EXERCISE BRIEF: Exact reproduction of all the data is required, with pictures excluded.

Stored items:
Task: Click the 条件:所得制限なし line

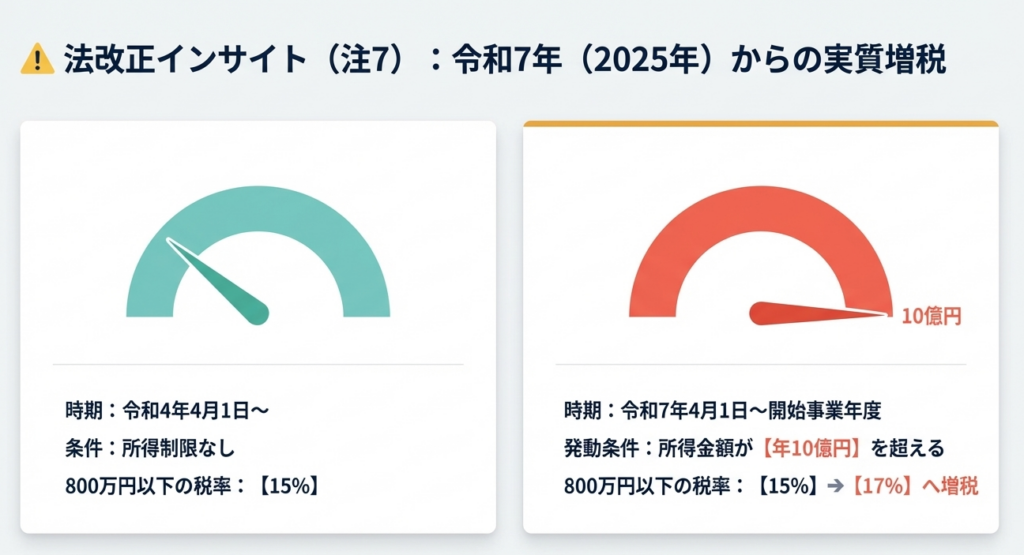Action: [x=149, y=448]
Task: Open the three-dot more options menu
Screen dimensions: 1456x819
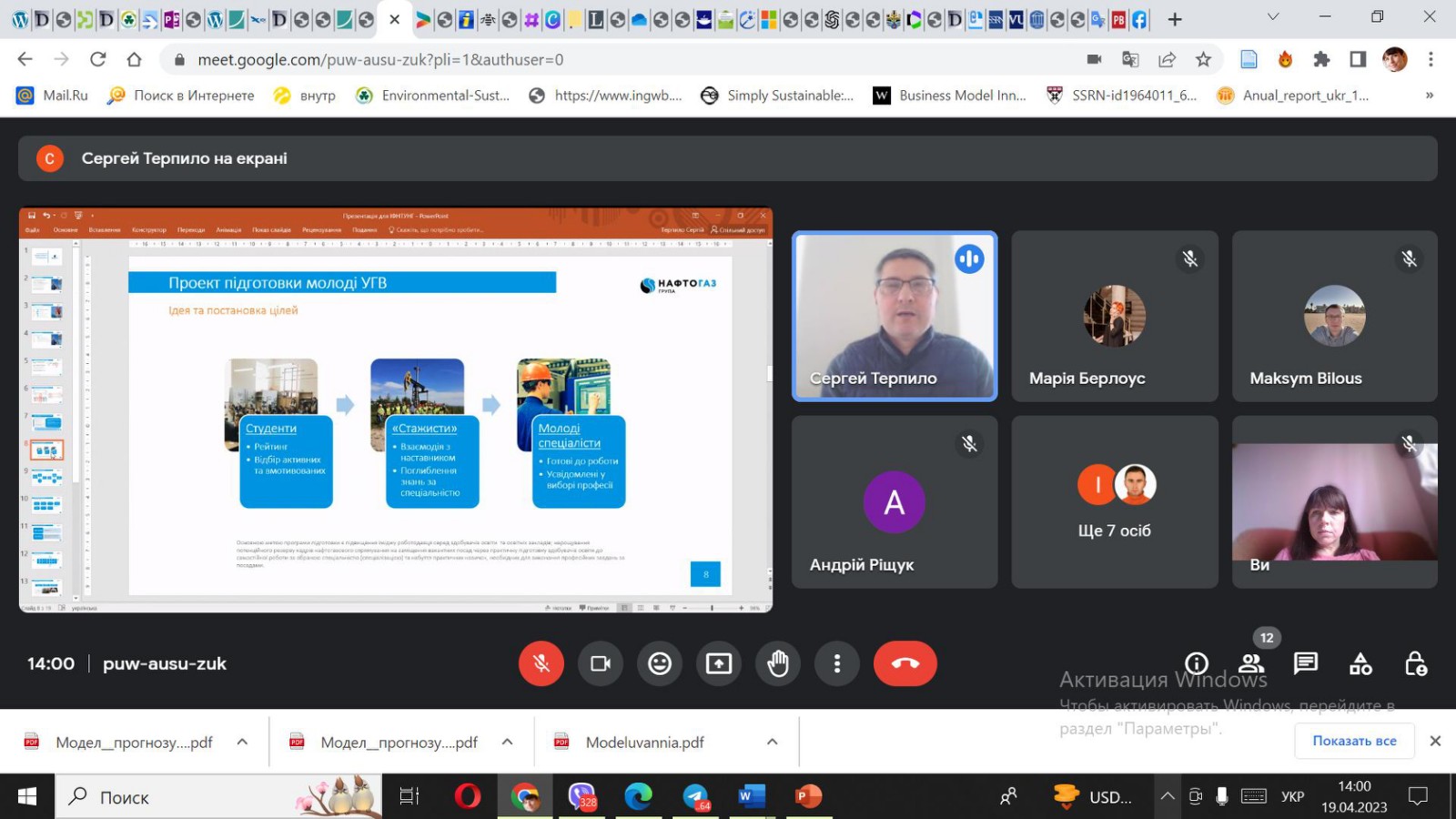Action: (836, 663)
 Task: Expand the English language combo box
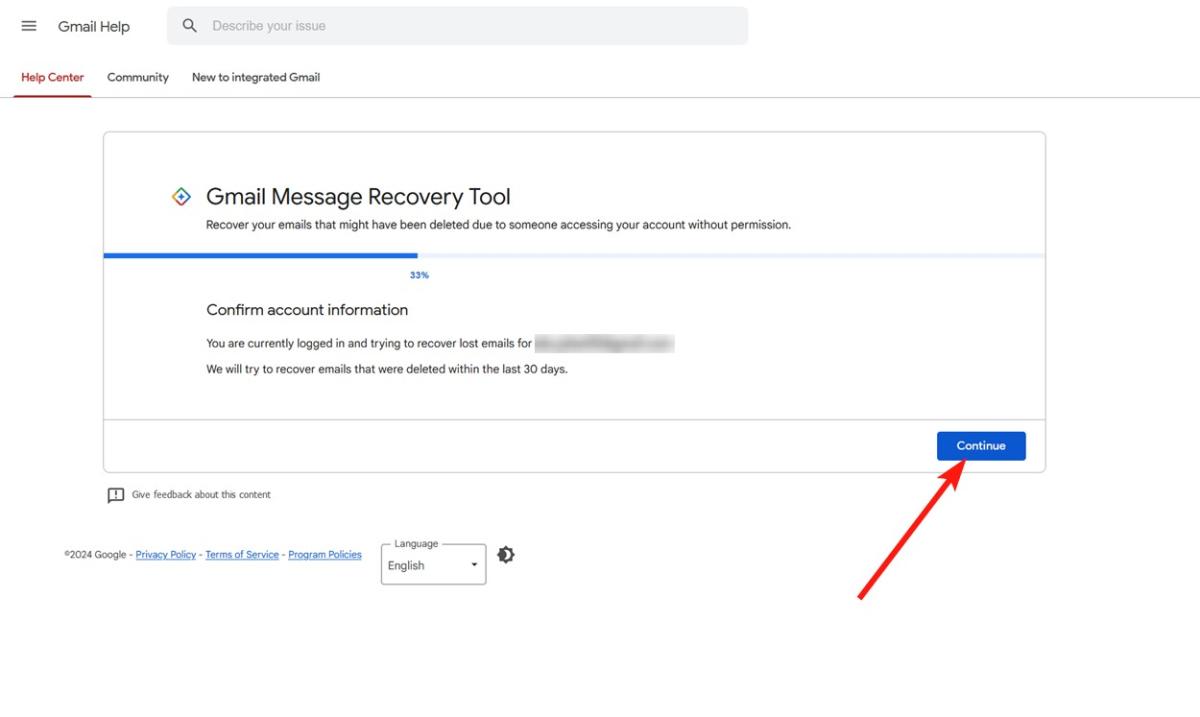(432, 564)
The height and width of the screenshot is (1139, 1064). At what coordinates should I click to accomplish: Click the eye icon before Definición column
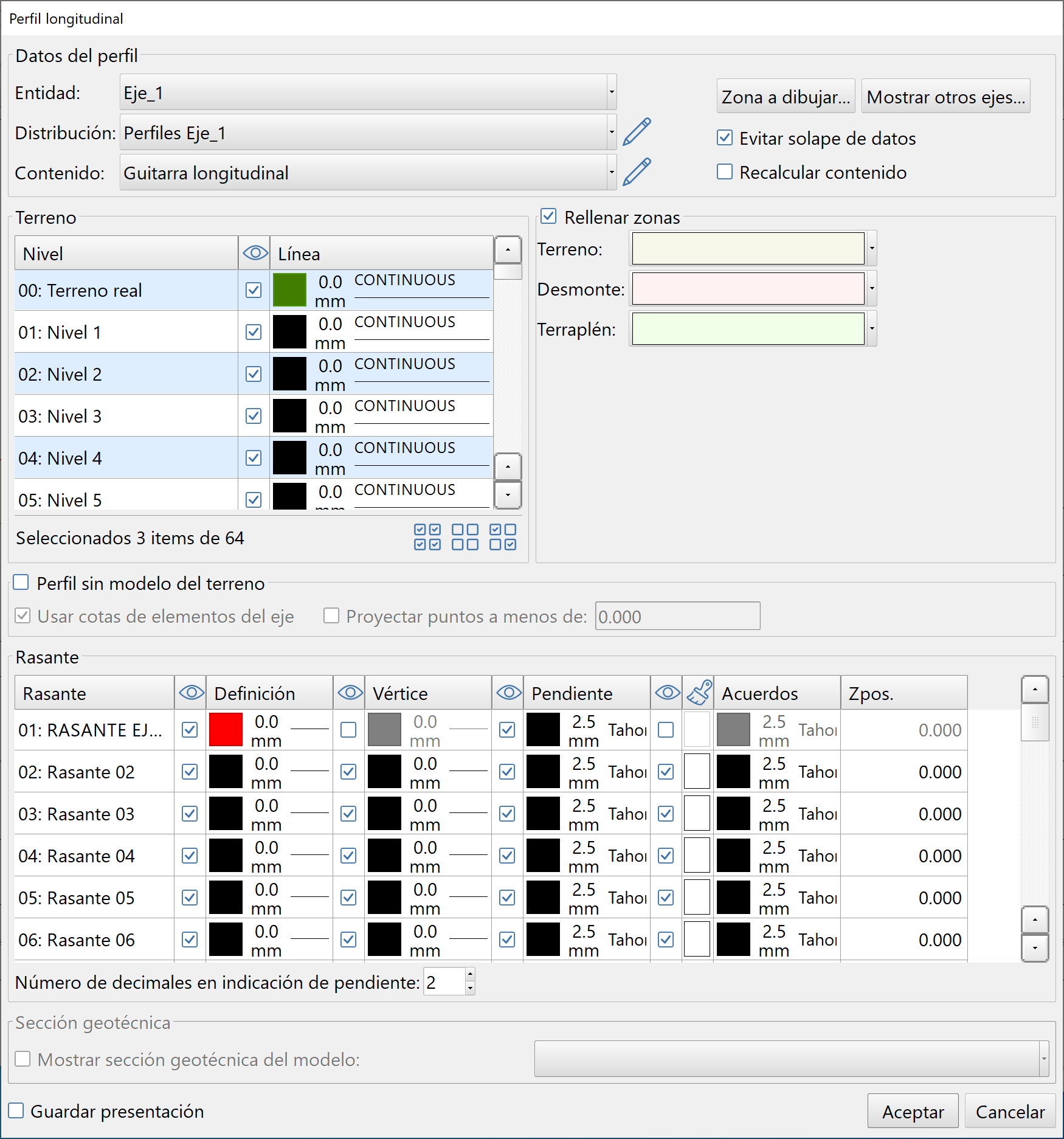pyautogui.click(x=191, y=693)
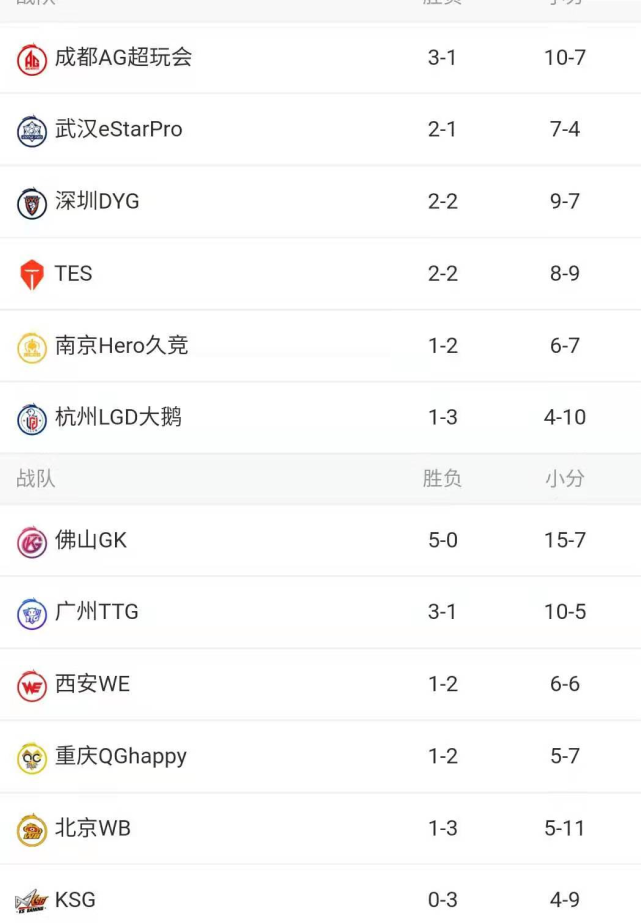Open the 佛山GK team name link
The height and width of the screenshot is (923, 641).
point(91,540)
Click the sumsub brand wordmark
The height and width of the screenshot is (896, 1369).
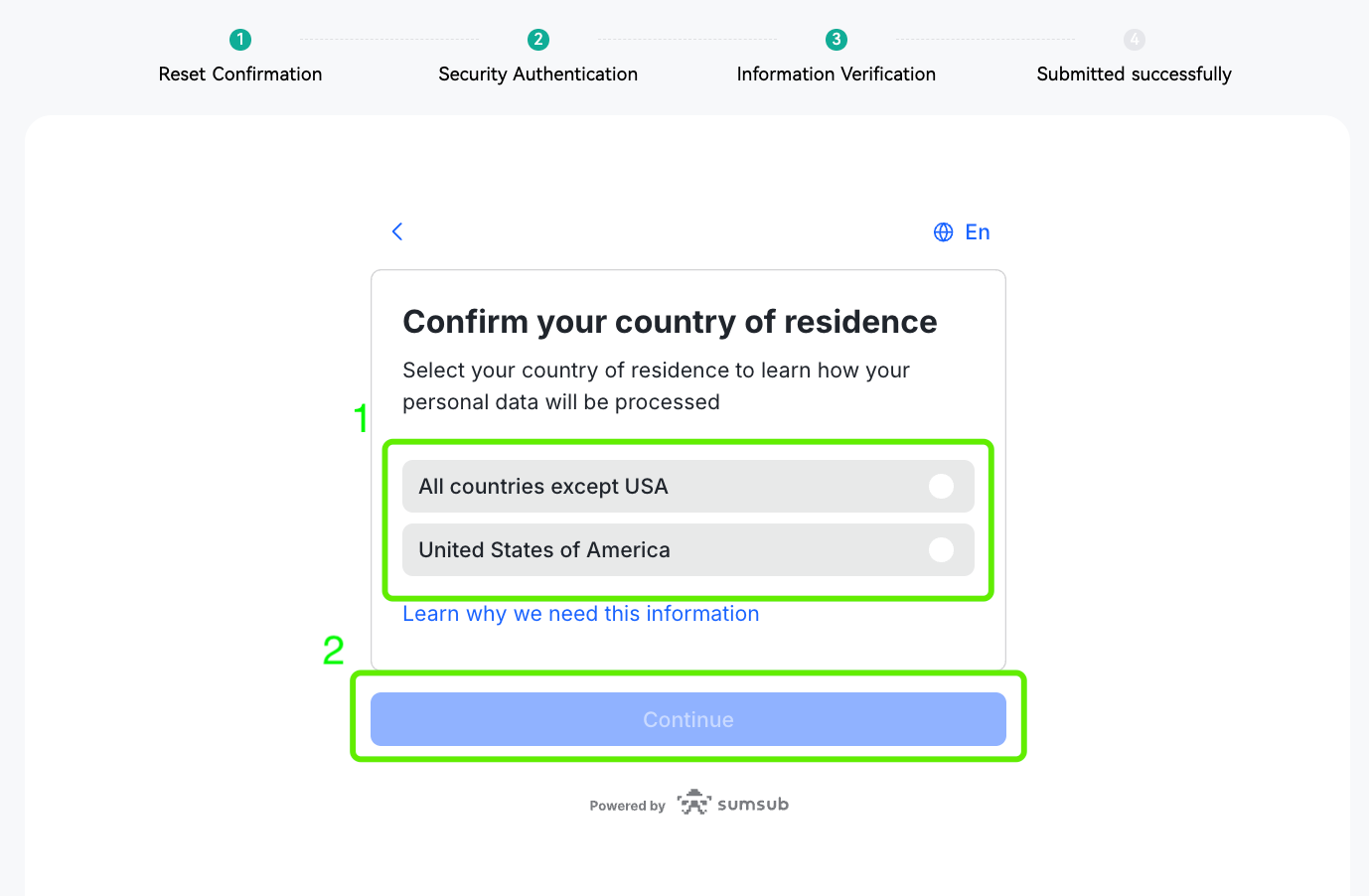pyautogui.click(x=753, y=804)
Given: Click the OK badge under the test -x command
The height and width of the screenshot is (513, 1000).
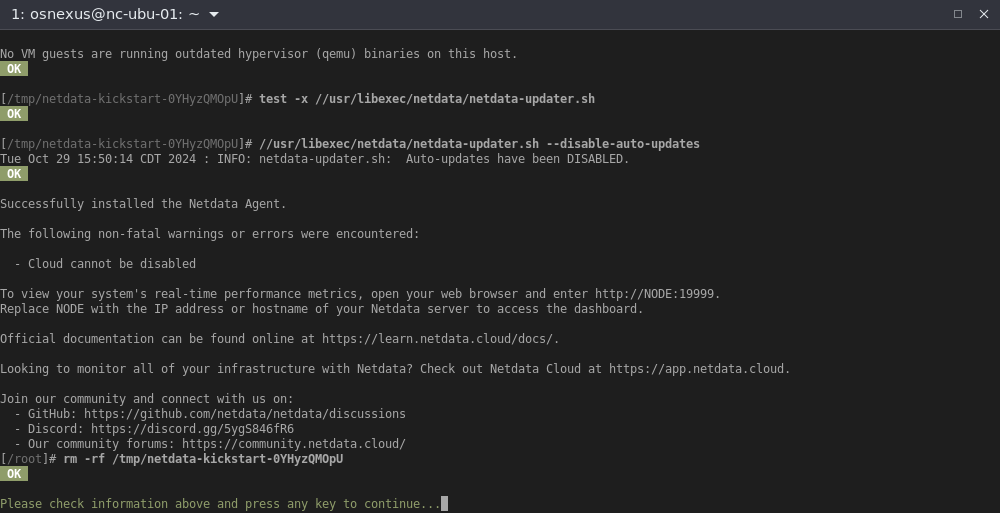Looking at the screenshot, I should point(14,114).
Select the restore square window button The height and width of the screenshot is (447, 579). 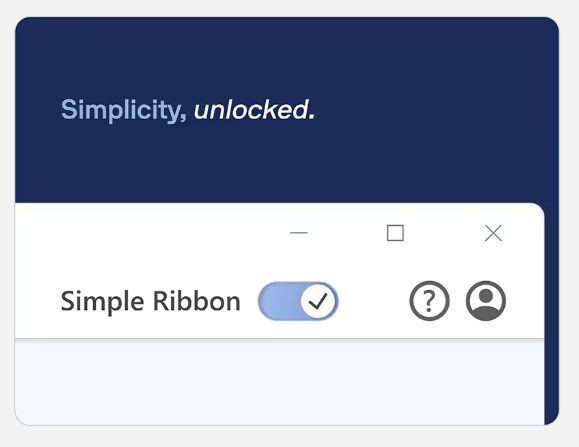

COMPLETED TASK:
Task: Click the 条件:所得制限なし line

Action: [x=149, y=448]
Task: Open the three-dot more options menu
Screen dimensions: 1456x819
Action: (836, 663)
 Task: Expand the English language combo box
(432, 564)
The height and width of the screenshot is (1139, 1064). At what coordinates should I click to accomplish: Click the eye icon before Definición column
pyautogui.click(x=191, y=693)
Open the 佛山GK team name link
The height and width of the screenshot is (923, 641).
point(91,540)
Click the sumsub brand wordmark
The height and width of the screenshot is (896, 1369).
pyautogui.click(x=753, y=804)
Given: Click the OK badge under the test -x command
The height and width of the screenshot is (513, 1000).
Looking at the screenshot, I should point(14,114).
Select the restore square window button The height and width of the screenshot is (447, 579). 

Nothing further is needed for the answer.